GIVEN PASSAGE =>
>> Begin

I faced a problem about reduction way of nll_loss, which give me extremely different result by same seed in GCN.
I am using GCN to do binary text classification. First, I use class weight in the nll_loss as belowed. It gives me good result. As I used same seed, everytime I rerun the GCN, I can get the same result. I can check the log each iteration of loss is same.
np.random.seed(args.seed)
torch.manual_seed(args.seed)
if args.cuda:
torch.cuda.manual_seed(args.seed)
x_class = y.sum(dim=0).float()
z_weight = (1.0/x_class)*x_class.sum(0)/2.0
y = y.max(1)[1].type_as(labels)
return F.nll_loss(preds, y, z_weight)
But when I changed the nll_loss to reduction “none”, although the loss return is also same as above at the beginning, which value is 0.7351 at the first time, it will show different result after multi iteration at the end.
Are both approaches deterministic in isolation? I.e. are you getting the same results if you rerun the reduction='none' code?
If so, then I think the difference between both approaches could come from a different order of the reductions and thus accumulated small absolute errors due to the limited floating point precision.
Thanks your reply. @ptrblck
Yes, the returned loss of two reduction way are same, which is 0.7351 at the first time.
When I rerun the reduction with none, it always show 0.7351 at the first time.
I confirmed it by using ipdb to check.
But after several iteration, the loss began to differ.
So, How to fix the calculation order of reduction.

>> End

REQUESTS =>
• 1. Rewrite the nll_loss thread from "I am using GCN" to "torch.manual_seed(args.seed)", putting "graph network" in place of "GCN".
• 2. According to the reply in the nll_loss thread, why might the two reduction settings give different results after many iterations?

DATA SEGMENT =>

>> Begin

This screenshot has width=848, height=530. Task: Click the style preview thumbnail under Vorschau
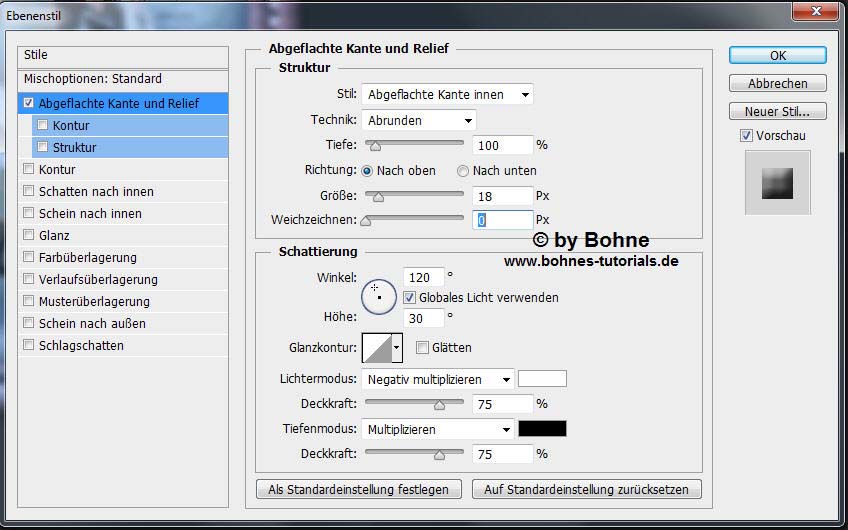(x=777, y=182)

>> End

RESULTS FOR EACH TASK =>
• 1.
I am using graph network to do binary text classification. First, I use class weight in the nll_loss as belowed. It gives me good result. As I used same seed, everytime I rerun the graph network, I can get the same result. I can check the log each iteration of loss is same.
np.random.seed(args.seed)
torch.manual_seed(args.seed)

• 2. The reply suggests the two approaches may perform the reductions in a different order. Because floating point precision is limited, small absolute errors could then accumulate and make the results drift apart. This applies if each approach gives the same results when rerun on its own.